(Dataset rows)
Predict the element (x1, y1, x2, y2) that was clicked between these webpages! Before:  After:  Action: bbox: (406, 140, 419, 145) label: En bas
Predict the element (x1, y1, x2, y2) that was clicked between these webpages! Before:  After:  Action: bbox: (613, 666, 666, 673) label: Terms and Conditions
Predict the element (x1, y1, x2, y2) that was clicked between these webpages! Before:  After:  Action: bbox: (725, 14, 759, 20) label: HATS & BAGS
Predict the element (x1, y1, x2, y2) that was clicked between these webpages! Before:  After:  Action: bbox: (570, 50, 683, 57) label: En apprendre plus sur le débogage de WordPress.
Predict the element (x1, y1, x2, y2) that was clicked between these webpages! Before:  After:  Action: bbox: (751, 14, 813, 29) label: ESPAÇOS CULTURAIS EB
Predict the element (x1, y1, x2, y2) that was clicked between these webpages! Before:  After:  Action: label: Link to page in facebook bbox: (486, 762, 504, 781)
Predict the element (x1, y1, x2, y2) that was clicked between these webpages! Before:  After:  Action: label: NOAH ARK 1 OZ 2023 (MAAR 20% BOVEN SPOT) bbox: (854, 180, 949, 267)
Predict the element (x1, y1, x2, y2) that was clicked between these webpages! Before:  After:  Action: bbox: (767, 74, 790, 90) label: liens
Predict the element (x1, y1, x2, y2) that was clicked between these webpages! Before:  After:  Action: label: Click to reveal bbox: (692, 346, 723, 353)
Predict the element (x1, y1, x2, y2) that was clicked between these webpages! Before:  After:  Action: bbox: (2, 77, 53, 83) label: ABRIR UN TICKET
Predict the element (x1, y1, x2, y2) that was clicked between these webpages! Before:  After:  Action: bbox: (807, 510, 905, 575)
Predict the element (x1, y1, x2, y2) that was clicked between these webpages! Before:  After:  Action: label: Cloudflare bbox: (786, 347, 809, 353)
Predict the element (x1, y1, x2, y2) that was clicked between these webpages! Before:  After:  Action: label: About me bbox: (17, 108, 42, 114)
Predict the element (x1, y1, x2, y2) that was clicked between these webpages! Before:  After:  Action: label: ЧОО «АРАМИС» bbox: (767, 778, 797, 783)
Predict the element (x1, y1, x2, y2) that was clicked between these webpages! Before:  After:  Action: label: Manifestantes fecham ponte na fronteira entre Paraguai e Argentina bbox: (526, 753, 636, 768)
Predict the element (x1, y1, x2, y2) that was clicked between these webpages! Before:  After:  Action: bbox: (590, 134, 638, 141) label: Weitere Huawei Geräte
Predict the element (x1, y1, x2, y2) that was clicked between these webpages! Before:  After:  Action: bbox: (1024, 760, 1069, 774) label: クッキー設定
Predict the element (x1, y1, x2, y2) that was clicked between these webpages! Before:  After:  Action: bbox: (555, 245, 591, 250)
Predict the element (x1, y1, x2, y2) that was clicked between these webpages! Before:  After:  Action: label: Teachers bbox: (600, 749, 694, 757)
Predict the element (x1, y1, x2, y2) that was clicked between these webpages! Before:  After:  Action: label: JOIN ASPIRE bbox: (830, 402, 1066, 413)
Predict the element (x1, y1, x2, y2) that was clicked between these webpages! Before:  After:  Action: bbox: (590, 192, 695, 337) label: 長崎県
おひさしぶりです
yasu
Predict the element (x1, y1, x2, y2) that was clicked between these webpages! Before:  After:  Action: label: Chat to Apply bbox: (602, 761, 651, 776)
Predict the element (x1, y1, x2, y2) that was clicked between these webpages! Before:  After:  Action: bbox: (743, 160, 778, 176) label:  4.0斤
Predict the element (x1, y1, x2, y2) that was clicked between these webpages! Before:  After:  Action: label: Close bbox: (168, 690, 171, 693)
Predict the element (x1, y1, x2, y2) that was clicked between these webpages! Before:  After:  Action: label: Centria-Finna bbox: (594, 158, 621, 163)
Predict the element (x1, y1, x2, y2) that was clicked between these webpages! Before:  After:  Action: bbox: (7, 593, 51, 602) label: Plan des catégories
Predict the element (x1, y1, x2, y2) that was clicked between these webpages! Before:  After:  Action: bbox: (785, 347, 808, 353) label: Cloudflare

(EXERCISE BRIEF) Can you format everything from the record containing "347, 809, 353)" down to the one containing "753, 636, 768)" as a Markdown table with a Row column numbering each record and a Record column holding its text, leaving out any blank lines?

(WRITTEN SOLUTION)
| Row | Record |
|---|---|
| 1 | Predict the element (x1, y1, x2, y2) that was clicked between these webpages! Before:  After:  Action: label: Cloudflare bbox: (786, 347, 809, 353) |
| 2 | Predict the element (x1, y1, x2, y2) that was clicked between these webpages! Before:  After:  Action: label: About me bbox: (17, 108, 42, 114) |
| 3 | Predict the element (x1, y1, x2, y2) that was clicked between these webpages! Before:  After:  Action: label: ЧОО «АРАМИС» bbox: (767, 778, 797, 783) |
| 4 | Predict the element (x1, y1, x2, y2) that was clicked between these webpages! Before:  After:  Action: label: Manifestantes fecham ponte na fronteira entre Paraguai e Argentina bbox: (526, 753, 636, 768) |